6. Finally, I prefer businesses with which I have first hand customer experience. I've found it invaluable: how better to judge a business's performance than by being a consumer of their products and services over time? 

This one is a slightly higher hurdle because most of do business with only a handful of public companies  relative to the thousands worldwide in which we could invest. But in truth there is no shortage of investment opportunities just among those: manufacturers of toothpaste and paper towels, clothing and shoes, electronics and furniture, housing and automobiles, sporting goods and appliances. Makers of entertainment products like books, magazines, music, movies, television, video games. Service companies like utilities and cellular, cable and internet, shopping clubs and online retailers, banks and even brokerages. 

For example, I prefer Under Armour's athletic clothing to Nike's both for fit and durability, and have since I stumbled onto it about 10 years ago. I'm a huge fan of Amazon's Prime service, which is preferable for me rather than shopping around for vacuum filters that fit, or having the right gas grill shipped to my door. Despite living in Seattle my coffee snobbery has never advanced past Starbucks' fresh roasted espresso beans. I generally enjoy Disney's Marvel superhero movies. I've mentioned Netflix and Visa. Also there's LinkedIn and Twitter, IMAX and Zillow, all of which have come up with a great new business concept or revolutionized an everyday process like career networking or house shopping or movie-going.

By being a customer/user (even an unpaying one), I better understand the value proposition these businesses offer and I've already got a finger on their pulse. I notice when quality slides or new services are added, and this information informs my investment decisions. Financial research and the news I read are additional to my existing, ongoing customer experience. Together they work to enrich and deepen my knowledge.

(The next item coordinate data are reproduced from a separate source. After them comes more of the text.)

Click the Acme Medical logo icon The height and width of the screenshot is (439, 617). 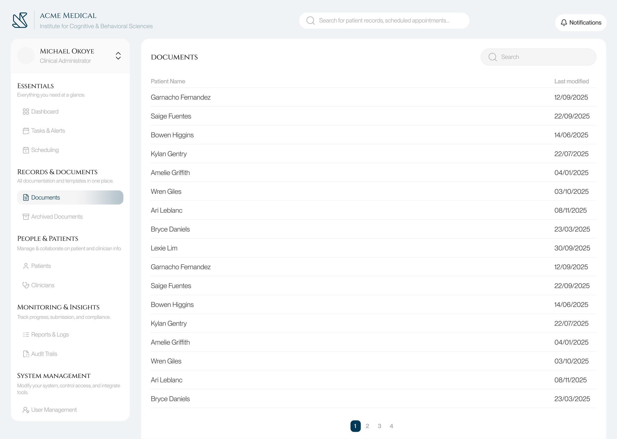tap(20, 20)
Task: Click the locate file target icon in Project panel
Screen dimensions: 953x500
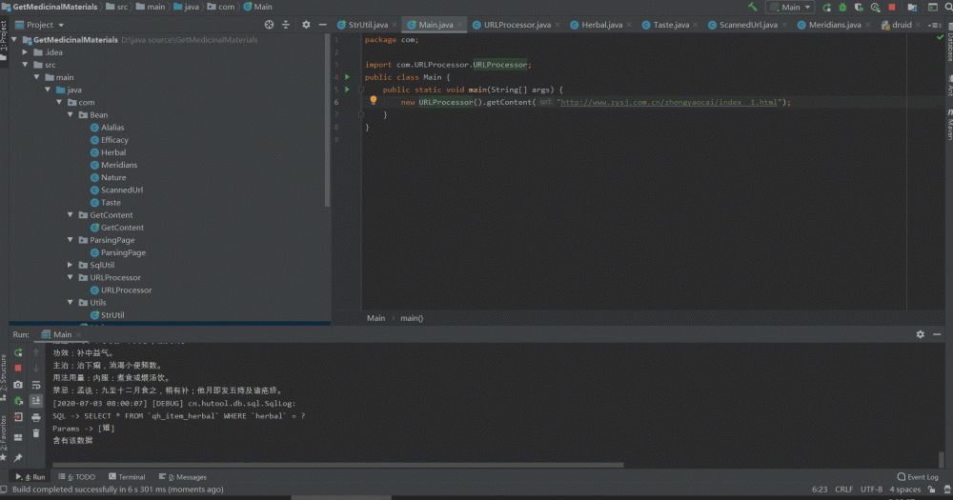Action: point(269,25)
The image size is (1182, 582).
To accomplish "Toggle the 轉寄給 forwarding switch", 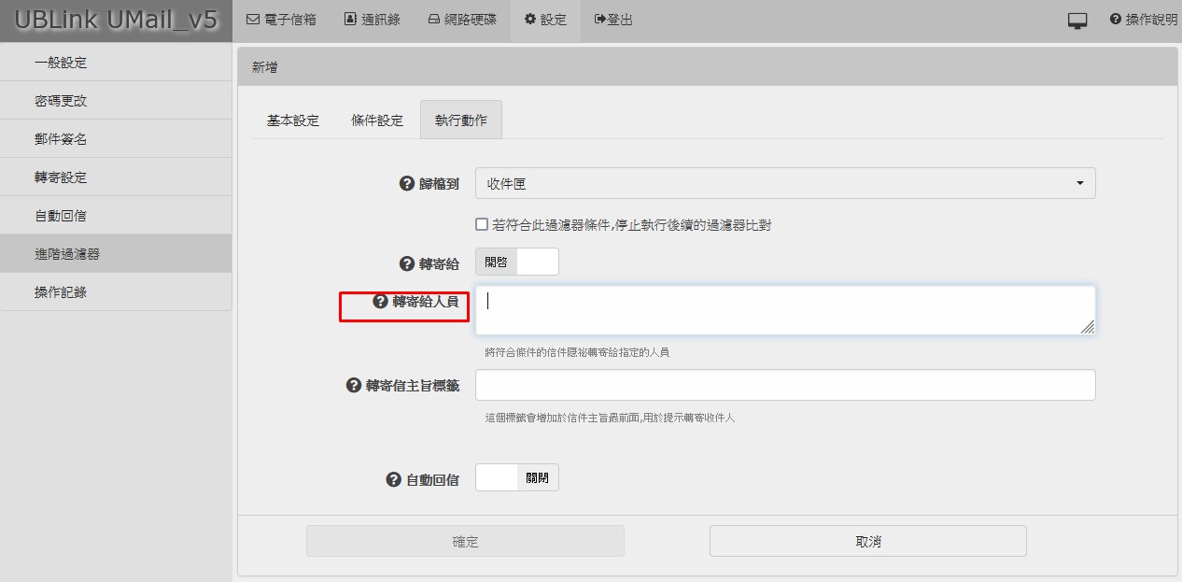I will 517,263.
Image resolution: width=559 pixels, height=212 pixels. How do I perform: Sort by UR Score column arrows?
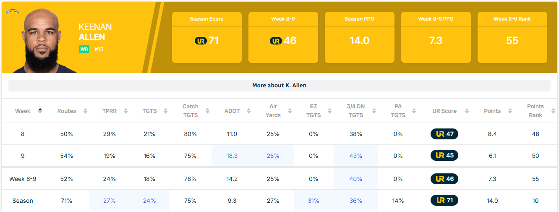pyautogui.click(x=466, y=111)
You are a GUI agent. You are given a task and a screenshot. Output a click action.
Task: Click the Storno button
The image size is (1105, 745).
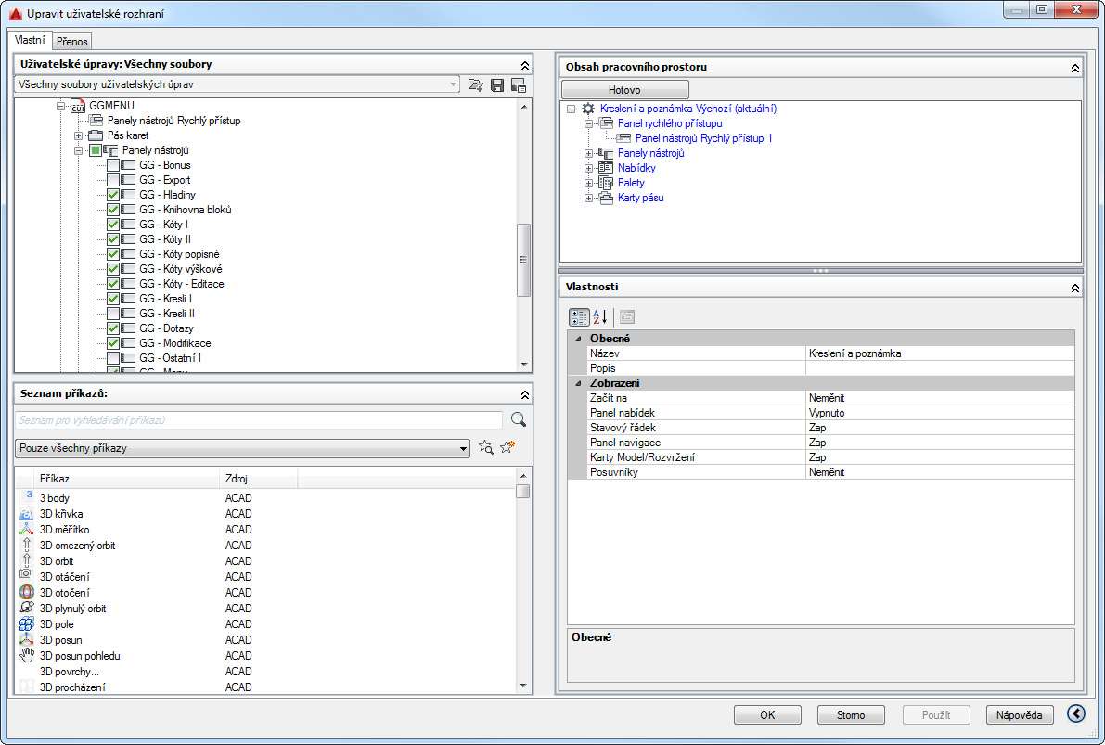click(851, 714)
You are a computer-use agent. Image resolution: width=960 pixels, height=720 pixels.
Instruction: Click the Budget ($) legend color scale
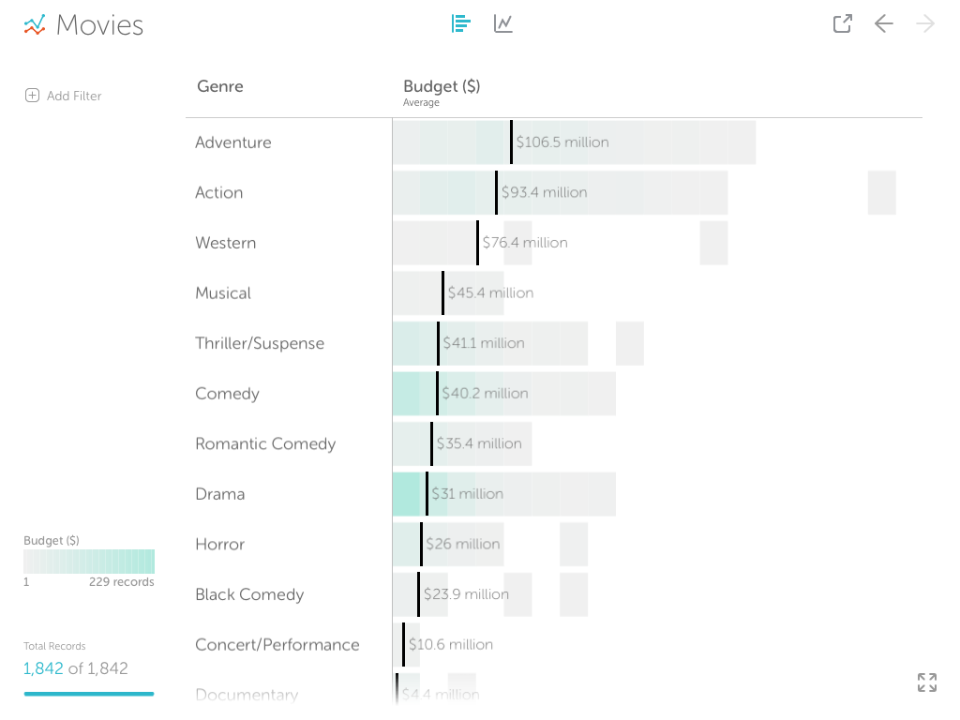[x=89, y=562]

This list of criteria has provided me close to 80% of what I need to know prior to investment-- but you likely will not find all 6 in one company very often. It happens, but those are rare. Look to get several in one stock. I've listed several of them here, but there are probably a couple of hundred if you look hard enough. This method is largely unscientific and non-financial, and therefore is an unconventional way of assessing a stock-- but then being somewhat contrarian is my nature. Some pro stock-pickers and market timers might poke fun at you; they certainly have at me. Generally speaking, however, my returns crush theirs... though I don't think they believe my numbers. A high-class problem if there ever was one. 
Drifting to Fifty | Random unrelated nugget of the week
If you reset your car's side mirrors from reflecting your own rear fenders to reflecting that empty zone between the edge of your peripheral vision and the edge of what you can see in the rear-view mirror, then you will eliminate blind spots.